Breanne asked the question before glancing around the earl’s bedchamber at her four sisters, all of them daughters of King Thorvald of Stoneheim in the Norselands. As usual, each had an opinion and did not mind speaking over each other.
“For the love of Thor! How would I know?”
“We will ne’er find husbands if we keep killing men.”
“This is the first one we have killed, you lackbrain.”
“Well, how was I to know that? The rest of you performed the task with ease.”
“The rest of us? Hah! We are all responsible for this…
this happenstance.”
“Happenstance?”
“Oh, gods! We will all hang.”
“Or be drawn and quartered.”
“Or have our heads lopped off.”
“I for one do not feel guilty. Not one bit. He was a beast.”
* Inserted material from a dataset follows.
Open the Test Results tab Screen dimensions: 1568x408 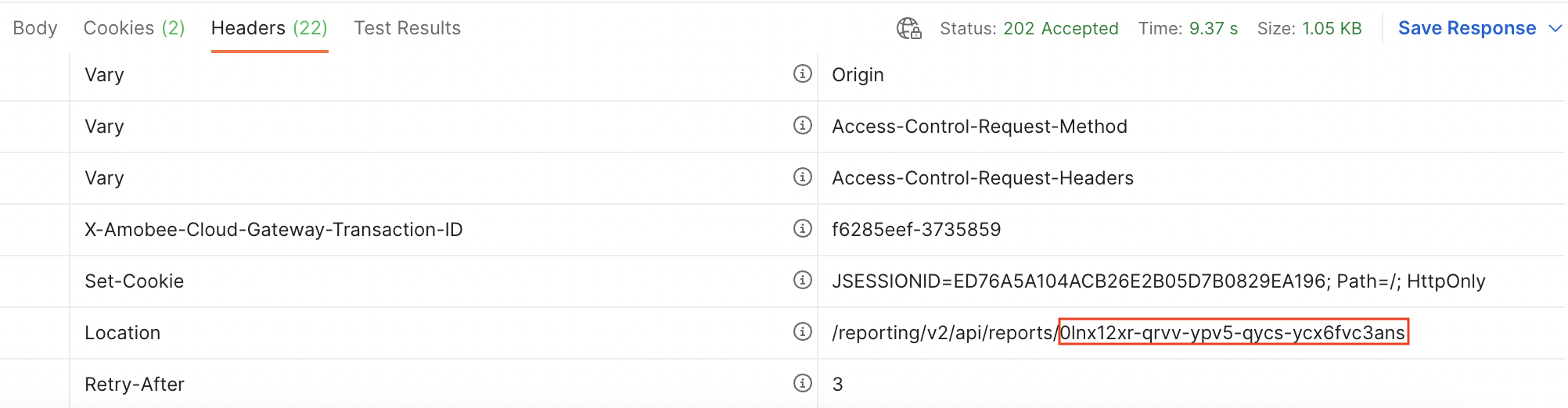click(407, 28)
“What is that green substance coming out of his nose?”
“Snot, you halfwit.”
“Oh. Are you sure? Methinks it might be his brain oozing out.”
“Yeech!”
“Brains do not ooze. Do they?”
“Something stinks. Dost think he soiled his braies?”
“For a certainty. Ooooh, look. I have ne’er seen so much blood.”
“Tsk, tsk! Do you not know that head wounds always bleed profusely.”
“Then mayhap he is still alive. Someone should check to make sure.”
“Uh-uh! I get a rash around dead people.”
“I am not going to touch him.”
“Me neither!”
“The very thought makes me bilious.”
“I would not know a dead body from a salted lutefisk.”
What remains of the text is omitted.